Пауль Леппин. ХОЖДЕНИЕ СЕВЕРИНА ВО ТЬМУ.
Маленький декадентский пражский роман - меня не столько текст цепляет (не первого ряда писатель), сколько время и место - Восточная Европа на пороге великой войны, духовые оркестры в садах, "Мечты австрийского резервиста"... Искусственная жизнь, чиновники, мечтающие об экстазах - бешеная, остервенелая мечтательность за конторкой, самоубийства и убийства из-за нее же... "Порывы" - жизнеобразующее словцо того времени. Фиг знает, насколько верно я чувствую Восточную Европу тех лет (собственно, вряд ли живы те люди, кто ее чувствует), я только Польшу в автобусе проезжал и помню только отвратных гномов в палисадниках, но где-то внутри она у меня сидит, некий отчетливый, сразу узнаваемый живой образ. Много Праги - не в описаниях, но в топографии. Излишне чувствительный герой, который страдает от неопознанной фигни и носится по ночной Праге, весьма шаблонно размышляя о любви и смерти. Не великого ума парень, конечно, но чем-то близкий. Вопрос "Возможно ли сотворить искусствееное бытие, неотличимое от настоящего, и существовать в нем?" - неизменно что-то задевает в душе. Приятно, что кончилось все не убийством или самоубийством, как можно было бы ожидать от этого не слишком оригинального и слишком экзальтированного романчика, а только неуклюжей попыткой.
Леппин, по-моему, не столько Майринку, сколько Гюисмансу наивно подражал. Такое простодушное провинциальное декадентство - даже умильно.
КИПЛИНГ. КЛЕЙМО ЗВЕРЯ И ДР. РАССКАЗЫ
Люблю Киплинга, и хотел бы прочесть всё индийское, что у него есть. Жуть, прикрытая легким простодушным цинизмом.
Про кино
МОЛОДОЙ ПАПА, сериал
Очень красиво, стильно, провокационно, увлекательно. Католикам, должно быть, стремно, а мне норм - я ж непогрешимость папы не признаю и не думал, что они там, в Ватикане, выше человеческого. Меня наоборот шокирует, когда монахиня, воспитавшая ГГ, убежденно говорит: "Ты святой. Я вижу в тебе Христа", а он и не спорит. Наши святые от таких слов сразу бы в какую-нибудь таежную пустынь свинтили или в беспачпортные бродяги.
Все равно интересно. Мне отчетливо не хватает богословских споров в жизни и искусстве. Я чуть не выключил вначале, когда папа толкал речь в стиле: "Любовь, игра, свобода, рок-н-ролл, а теперь в дискотеку", но оказалось, что это его глумливый сон. Реальная речь во второй серии была четко противоположной.
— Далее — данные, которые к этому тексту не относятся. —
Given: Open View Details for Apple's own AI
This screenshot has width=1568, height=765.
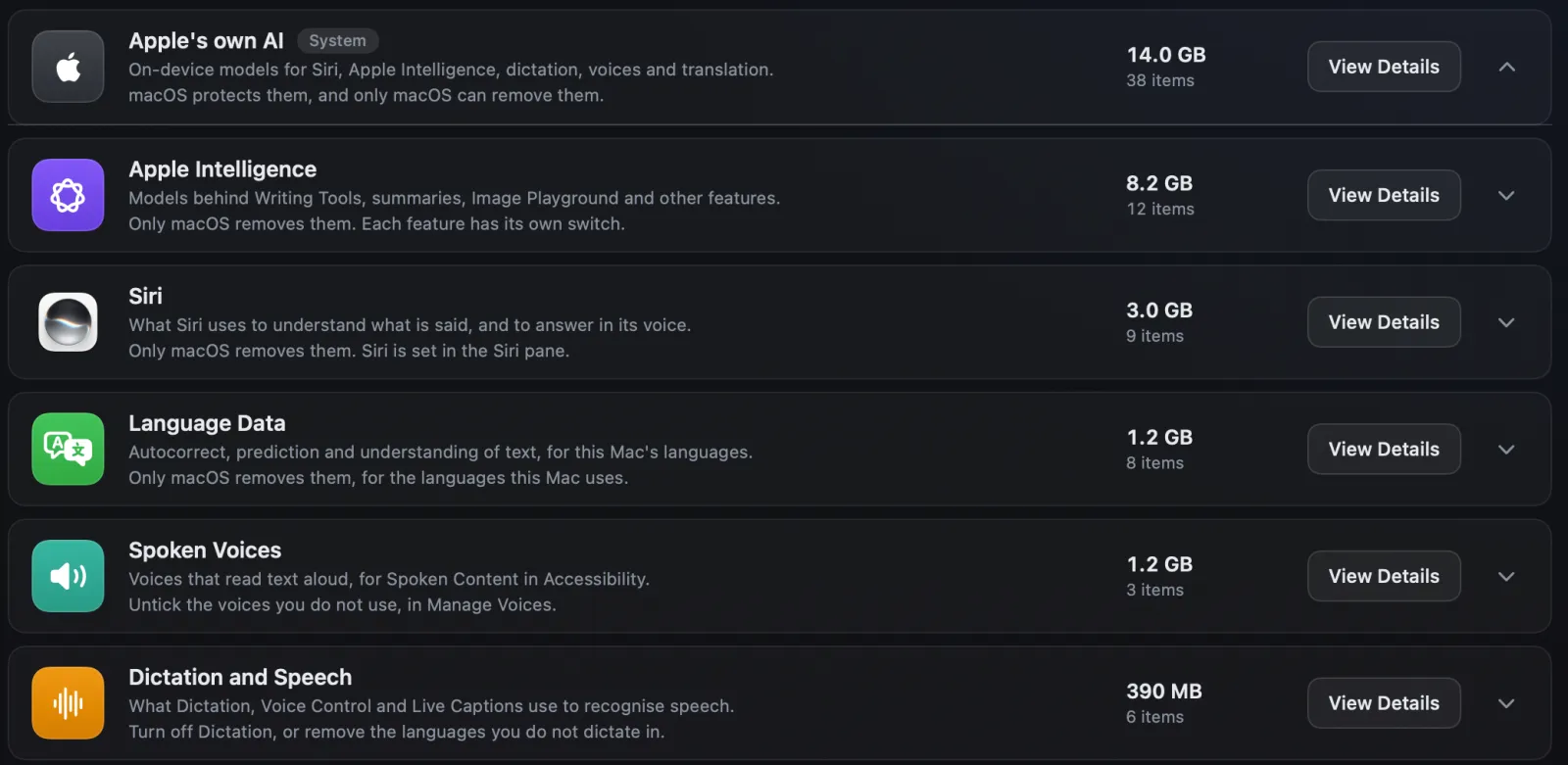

Ну да, молодые консерваторы радикальнее старых.
ЗА ПРОПАСТЬЮ ВО РЖИ
Биографический фильм, про Селинджера. В общем, никак. Ничего яркого, цепляющего, да еще, блин, просветленные мудрые улыбки временами, суки!
Про книжки

Прекрасная книга о войне во Вьетнаме. Именно то, что надо - личные сбивчивые впечатления, безымянные портреты, реплики безымянных солдат, общая атмосфера в тылу и в бою, про то, как война меняет людей и сводит их с ума - не конкретика, а что-то вневременное, общечеловеческое, хоть для Троянской войны. Маленький шедевр своего рода.
Цитаты (довольно много, трудно удержаться):- «Да, брат, тут, кроме как из дерьма, выбирать не из чего, это уж верняк»,— сказал мне как-то парень из морской пехоты, и я не мог не понять его слова иначе, как — выбора здесь вообще никакого.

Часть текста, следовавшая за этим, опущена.